Mü'min kadınlara da söyle: Gözlerini bakılması yasak olandan çevirsinler, iffetlerini korusunlar. Süslerini, kendiliğinden görünen kısmı müstesnâ, açmasınlar. Başörtülerini yakalarının üzerine salsınlar. Süslerini kocaları veya kayınbabaları veya oğulları veya kocalarının oğulları veya kadeşleri veya erkek kardeşlerinin oğulları veya kızkardeşlerinin oğulları veya müslüman kadınlar veya câriyeleri veya erkekliği kalmamış hizmetçileri ya da kadınların mahrem yerlerini henüz anlamayan çocuklardan başkasına göstermesinler. Gizledikleri süsün bilinmesi için ayaklarını yere vurmasınlar. Ey inananlar, saadete ermeniz için hepiniz tövbe ederek Allah'ın hükmüne dönün."[ Nur/30-31.]
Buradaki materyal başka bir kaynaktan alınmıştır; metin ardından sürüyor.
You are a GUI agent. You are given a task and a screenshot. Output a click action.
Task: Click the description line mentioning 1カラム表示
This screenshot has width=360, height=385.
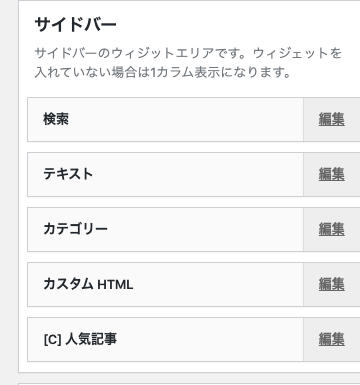163,72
      "bu iş onların tanınıp incitilmemeleri için daha uygundur."

    a) Örtünmenin, müslüman kadının saygınlık ve şahsiyetindeki tesiri

    b) Örtünmenin saldırı ve eziyetlerden muhafazadaki rolü

    Kadın ve erkek, genel insani temeller açısından eşit olmalarına rağmen kadının, kendi türüne mahsus olan incelik ve kibarlığı açısından erkeğe kıyasla hissedilen ve inkâr edilemez bir farkı var. Erkeğin de erkeklik açısından gönül bağlaması ve göz gezdirmesi inkâr edilemeyecek bir gerçektir. Hadislerde "el-mer'etü reyhanetün", yani "Kadın bir çiçektir." diye geçmektedir. Bu, kadının yaratılışı açısından ne kadar ince ve hassas bir yapıya sahip olduğunu göstermektedir. Böyle bir yapıya sahip olan bir varlık eğer gereğince muhafaza edilmezse, aklın ve dinin belirlediği sınırlar dahilinde korunmazsa çiçek gibi solup özelliğini yitirecektir.
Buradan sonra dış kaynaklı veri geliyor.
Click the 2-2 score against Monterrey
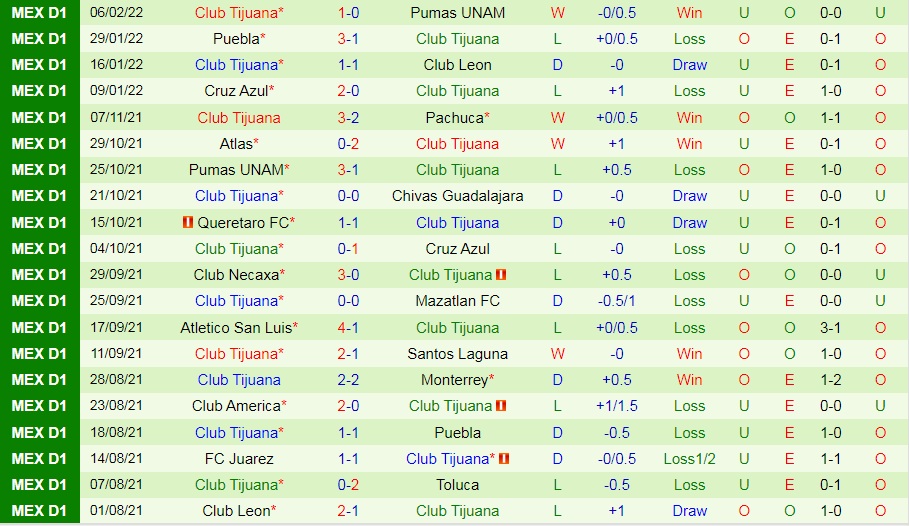 tap(350, 380)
    Bu zerafet, incelik ve güzelliği kadına veren ilahî hikmet üzerine kurulu yaratılış sistemi, kadındaki iffet eğilimini daha bir güçlü kılmıştır. Hadislerden, kadındaki iffet ve hayâ eğiliminin erkektekinin on katı fazla olduğu anlaşılmaktadır.(Mekarim-ül Ahlak, s.238) İşte örtünme bu ilahî fıtratın bir tezahürü ve nişanesi mesabesindedir.
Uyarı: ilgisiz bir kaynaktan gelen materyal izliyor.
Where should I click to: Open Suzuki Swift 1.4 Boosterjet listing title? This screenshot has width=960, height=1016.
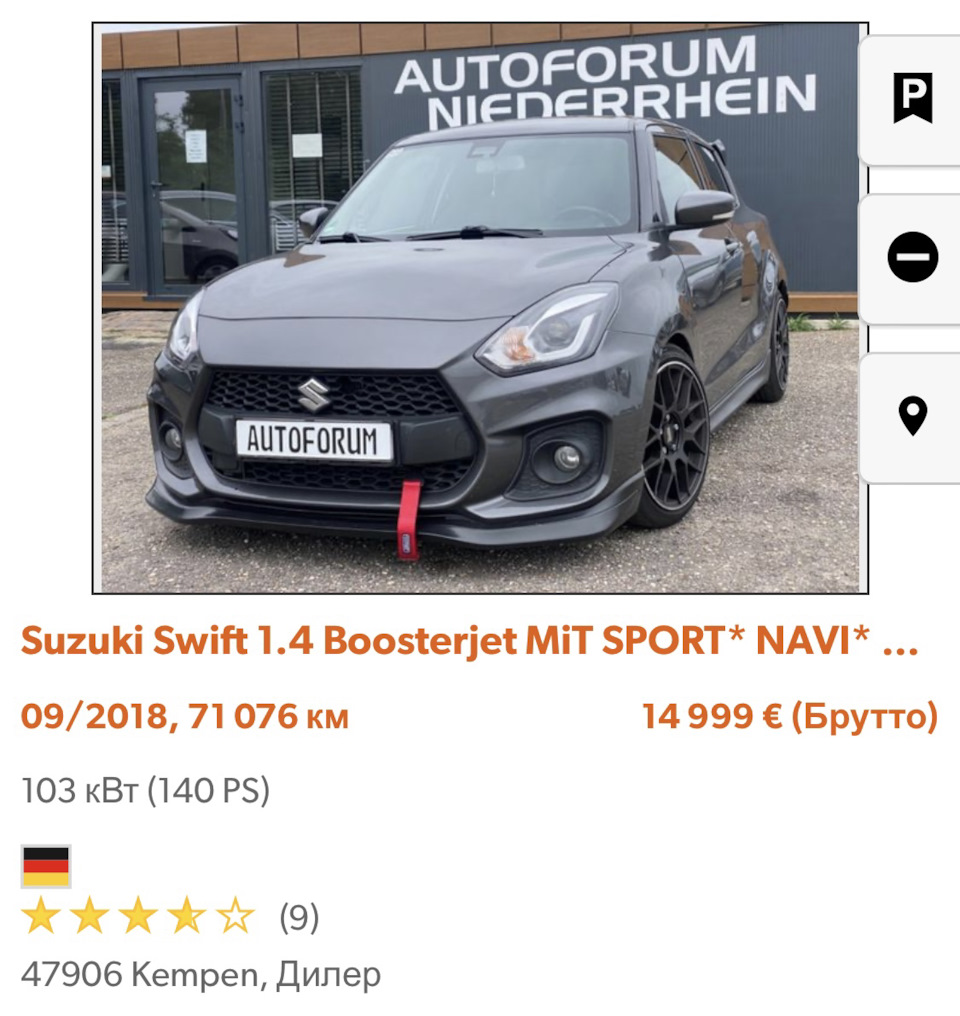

Elektirik kablosunun iki müsbet ve menfi kutbu çıplak bırakıldığında yangın ve ölüm icad eder. Ama uygun bir şekilde kullanıldığında hayat için gerekli olan birçok araçları devreye sokar. Yine kadın ve erkek arasında sınırsız ilişki kurulur da, bu ilişkiler engellenmezse dünyayı fesad ve felakete sürükler. Ama dini ölçüler çerçevesinde mâkul ve mantığa uygun sınırlamalarla hareket edilirse kadın ve erkek arasındaki ilişkiler  insan neslinin bekâsına, ilerlemesine ve kemala doğru yükselmesine neden olur.

    İklim ve geleneklere uygun bir nevi hicabın bütün asırlarda kadın ve kızlar arasında var olup günümüzde de devam etmesi ve tarihte varlıklarını sürdürebilmiş uygarlıkların sürekli olarak kadın ve erkek arasında belirli sınırlamalar koymaları sözümüzün doğruluğunu gösteren tarihi bir delildir.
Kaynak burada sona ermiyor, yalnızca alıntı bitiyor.